In one of the best scenes this season on Better Call Saul, Bob Odenkirk’s Jimmy McGill goes off Bingo-script to vent. The most interesting part of the huge speech delivered at the old folk’s home was what went down when he was charged with indecent exposure. Jimmy felt, feels, wronged. Kudos to Odenkirk – great scene – and probably a tough monologue to memorize.

There was something absolutely amazing about seeing Jimmy return to Illinois and Marco – for one their little chat in the booth was really interesting, but the best thing about that entire plotpoint was seeing Jimmy back in his old element. Seeing Slippin’ Jimmy return to form was so energizing. JFK facing left. Yep.

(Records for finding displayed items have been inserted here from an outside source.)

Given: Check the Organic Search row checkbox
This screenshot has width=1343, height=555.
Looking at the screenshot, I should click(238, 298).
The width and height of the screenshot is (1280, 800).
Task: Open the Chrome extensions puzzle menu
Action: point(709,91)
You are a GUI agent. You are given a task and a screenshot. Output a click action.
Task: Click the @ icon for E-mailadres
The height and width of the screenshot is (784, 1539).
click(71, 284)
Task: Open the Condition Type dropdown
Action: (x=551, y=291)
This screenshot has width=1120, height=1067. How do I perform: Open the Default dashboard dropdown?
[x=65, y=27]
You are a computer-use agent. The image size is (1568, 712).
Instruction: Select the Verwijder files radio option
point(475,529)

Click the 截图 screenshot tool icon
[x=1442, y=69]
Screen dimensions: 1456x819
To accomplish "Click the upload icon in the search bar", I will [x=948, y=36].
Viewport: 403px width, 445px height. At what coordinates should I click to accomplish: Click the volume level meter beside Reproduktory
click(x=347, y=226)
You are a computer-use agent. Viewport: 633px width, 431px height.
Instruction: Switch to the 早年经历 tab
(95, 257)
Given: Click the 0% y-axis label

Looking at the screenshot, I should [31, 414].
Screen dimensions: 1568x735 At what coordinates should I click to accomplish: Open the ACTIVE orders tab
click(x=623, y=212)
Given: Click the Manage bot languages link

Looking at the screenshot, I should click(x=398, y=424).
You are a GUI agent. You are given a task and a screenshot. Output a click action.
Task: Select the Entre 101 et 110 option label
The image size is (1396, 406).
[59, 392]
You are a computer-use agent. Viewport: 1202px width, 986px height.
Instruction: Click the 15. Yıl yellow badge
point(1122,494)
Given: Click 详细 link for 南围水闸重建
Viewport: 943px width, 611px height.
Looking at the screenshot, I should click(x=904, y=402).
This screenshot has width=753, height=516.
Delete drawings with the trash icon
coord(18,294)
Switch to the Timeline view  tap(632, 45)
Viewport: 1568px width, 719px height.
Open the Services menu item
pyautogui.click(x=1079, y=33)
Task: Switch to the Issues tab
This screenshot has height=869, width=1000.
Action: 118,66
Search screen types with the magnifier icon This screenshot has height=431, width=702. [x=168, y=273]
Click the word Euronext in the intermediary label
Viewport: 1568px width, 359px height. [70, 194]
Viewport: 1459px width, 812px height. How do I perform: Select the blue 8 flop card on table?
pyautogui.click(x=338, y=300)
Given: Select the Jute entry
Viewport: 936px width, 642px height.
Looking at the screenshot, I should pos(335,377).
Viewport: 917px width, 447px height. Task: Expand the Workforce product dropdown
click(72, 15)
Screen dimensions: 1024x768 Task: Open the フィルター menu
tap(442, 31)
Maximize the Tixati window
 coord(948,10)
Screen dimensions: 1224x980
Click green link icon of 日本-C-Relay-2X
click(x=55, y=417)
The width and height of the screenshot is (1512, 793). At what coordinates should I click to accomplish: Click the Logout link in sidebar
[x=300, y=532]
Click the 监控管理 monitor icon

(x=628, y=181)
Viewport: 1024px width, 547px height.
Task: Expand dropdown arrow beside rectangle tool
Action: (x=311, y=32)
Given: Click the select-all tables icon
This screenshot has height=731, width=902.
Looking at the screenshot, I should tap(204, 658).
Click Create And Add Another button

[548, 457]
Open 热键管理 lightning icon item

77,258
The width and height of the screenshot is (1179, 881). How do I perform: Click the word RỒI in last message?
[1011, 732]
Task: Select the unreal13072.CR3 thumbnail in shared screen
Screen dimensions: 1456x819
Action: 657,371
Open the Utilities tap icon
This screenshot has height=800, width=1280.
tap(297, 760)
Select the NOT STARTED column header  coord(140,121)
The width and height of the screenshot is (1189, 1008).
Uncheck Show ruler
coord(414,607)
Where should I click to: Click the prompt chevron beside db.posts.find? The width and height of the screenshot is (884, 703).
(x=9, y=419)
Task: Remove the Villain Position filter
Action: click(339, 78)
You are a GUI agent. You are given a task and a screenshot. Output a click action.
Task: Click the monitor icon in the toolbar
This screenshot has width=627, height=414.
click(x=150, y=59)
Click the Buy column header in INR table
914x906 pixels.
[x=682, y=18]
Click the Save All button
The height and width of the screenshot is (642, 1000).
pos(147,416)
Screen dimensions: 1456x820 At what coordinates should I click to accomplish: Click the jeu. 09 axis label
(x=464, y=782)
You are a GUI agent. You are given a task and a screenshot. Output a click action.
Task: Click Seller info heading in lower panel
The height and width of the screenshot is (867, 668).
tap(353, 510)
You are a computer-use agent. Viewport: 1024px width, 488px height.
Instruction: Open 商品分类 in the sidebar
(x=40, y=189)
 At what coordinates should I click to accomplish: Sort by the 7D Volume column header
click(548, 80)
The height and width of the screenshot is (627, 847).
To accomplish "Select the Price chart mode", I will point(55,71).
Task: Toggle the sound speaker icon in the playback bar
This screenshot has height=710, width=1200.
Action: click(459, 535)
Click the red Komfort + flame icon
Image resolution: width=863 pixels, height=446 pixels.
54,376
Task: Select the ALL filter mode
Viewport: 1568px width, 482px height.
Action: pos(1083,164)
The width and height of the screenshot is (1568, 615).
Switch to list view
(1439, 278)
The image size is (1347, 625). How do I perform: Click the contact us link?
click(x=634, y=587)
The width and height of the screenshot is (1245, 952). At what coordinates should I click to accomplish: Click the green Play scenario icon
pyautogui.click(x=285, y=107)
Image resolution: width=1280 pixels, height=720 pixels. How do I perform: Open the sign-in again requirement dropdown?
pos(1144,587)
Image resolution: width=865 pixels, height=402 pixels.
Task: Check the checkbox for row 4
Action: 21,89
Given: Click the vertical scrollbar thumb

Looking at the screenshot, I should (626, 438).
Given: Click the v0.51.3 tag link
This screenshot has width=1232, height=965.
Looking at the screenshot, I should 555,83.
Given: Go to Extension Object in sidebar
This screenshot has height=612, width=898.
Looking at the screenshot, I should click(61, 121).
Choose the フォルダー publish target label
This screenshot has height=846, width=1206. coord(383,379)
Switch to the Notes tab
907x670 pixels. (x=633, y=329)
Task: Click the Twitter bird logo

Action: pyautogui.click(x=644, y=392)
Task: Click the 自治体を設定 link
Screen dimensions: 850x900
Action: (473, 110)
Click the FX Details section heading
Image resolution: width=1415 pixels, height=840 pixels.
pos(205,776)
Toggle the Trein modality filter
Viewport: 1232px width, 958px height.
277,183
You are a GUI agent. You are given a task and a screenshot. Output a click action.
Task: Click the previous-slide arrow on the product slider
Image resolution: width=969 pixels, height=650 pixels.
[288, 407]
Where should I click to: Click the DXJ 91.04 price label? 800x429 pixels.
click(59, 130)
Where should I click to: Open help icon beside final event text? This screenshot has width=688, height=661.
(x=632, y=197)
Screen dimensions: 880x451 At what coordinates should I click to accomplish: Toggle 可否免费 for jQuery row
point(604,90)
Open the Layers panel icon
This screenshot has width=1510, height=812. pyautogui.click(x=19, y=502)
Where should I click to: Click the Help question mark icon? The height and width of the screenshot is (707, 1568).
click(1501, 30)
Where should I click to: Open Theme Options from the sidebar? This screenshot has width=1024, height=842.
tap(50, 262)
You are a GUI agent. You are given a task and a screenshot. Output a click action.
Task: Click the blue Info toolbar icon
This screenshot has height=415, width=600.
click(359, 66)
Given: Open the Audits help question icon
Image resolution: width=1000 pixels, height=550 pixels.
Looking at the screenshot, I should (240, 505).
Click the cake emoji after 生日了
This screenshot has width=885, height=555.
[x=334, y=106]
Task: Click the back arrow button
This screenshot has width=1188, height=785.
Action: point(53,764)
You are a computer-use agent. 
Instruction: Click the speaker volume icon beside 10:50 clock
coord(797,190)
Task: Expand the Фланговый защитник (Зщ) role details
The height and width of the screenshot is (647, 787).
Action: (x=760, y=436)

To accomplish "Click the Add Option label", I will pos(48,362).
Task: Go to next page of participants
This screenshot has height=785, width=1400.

In the Slippin’ Jimmy montage I noticed how both Jimmy and Marco were covered in blue light at times, and this reminded me of the flashbacks, which have all had a blue tone when centered on Slippin’ Jimmy and Cicero, Illinois. Just as Jimmy is back in Cicero, the lighting is in proper style. I don’t know if this was intentional or not, but it stuck out to me. Good job Peter Gould and Arthur Albert.

In many ways this episode is about how good of a guy Jimmy is – how good of a brother he is – how loyal he is. Not only did we have the Hamlin and Wexler-scenes, but Marco even notes how Chuck is a ‘stuck-up douchebag’. No one expects Jimmy to stand by Chuck, but Jimmy refuses to skip town permanently. It’s his brother.

Eventually, though, it’s his loyalty that made him go through some emotional hardship. Seeing Marco drift away like that, on the cold asphalt, was chilling and painfully sad. Loved seeing Mel Rodriguez, it was fun while it lasted.

Jimmy then learns of an opportunity to become partner at another firm, but declines it indirectly by not meeting with the partners. Now why is that? Well, he’s decided that he won’t let honor stop him, he won’t let Chuck’s watchful eyes remain a moral compass. He’s never looking back again. Jimmy McGill is very close to becoming Saul Goodman.

“You are not Kevin Costner.”

This episode had a lot of great callbacks to Breaking Bad. An example of that was the Belize-nod and another good one was Marco’s ring. A great one was how Jimmy and Marco had fooled these waitresses, I assume, into thinking that they were Kevin Costner and his manager, respectively. In the episode Abiquiu from Breaking Bad Saul Goodman revealed how he had: “once told a woman I was Kevin Costner, and it worked because I believed it.”

Overall this episode bookended an amazing first season for the Breaking Bad-spinoff well, and while some might say the episode was slow-paced, too character-driven, or that it didn’t have enough action, you must remember that this was never Breaking Bad. Better Call Saul is its own show, and this origin story is exhilarating.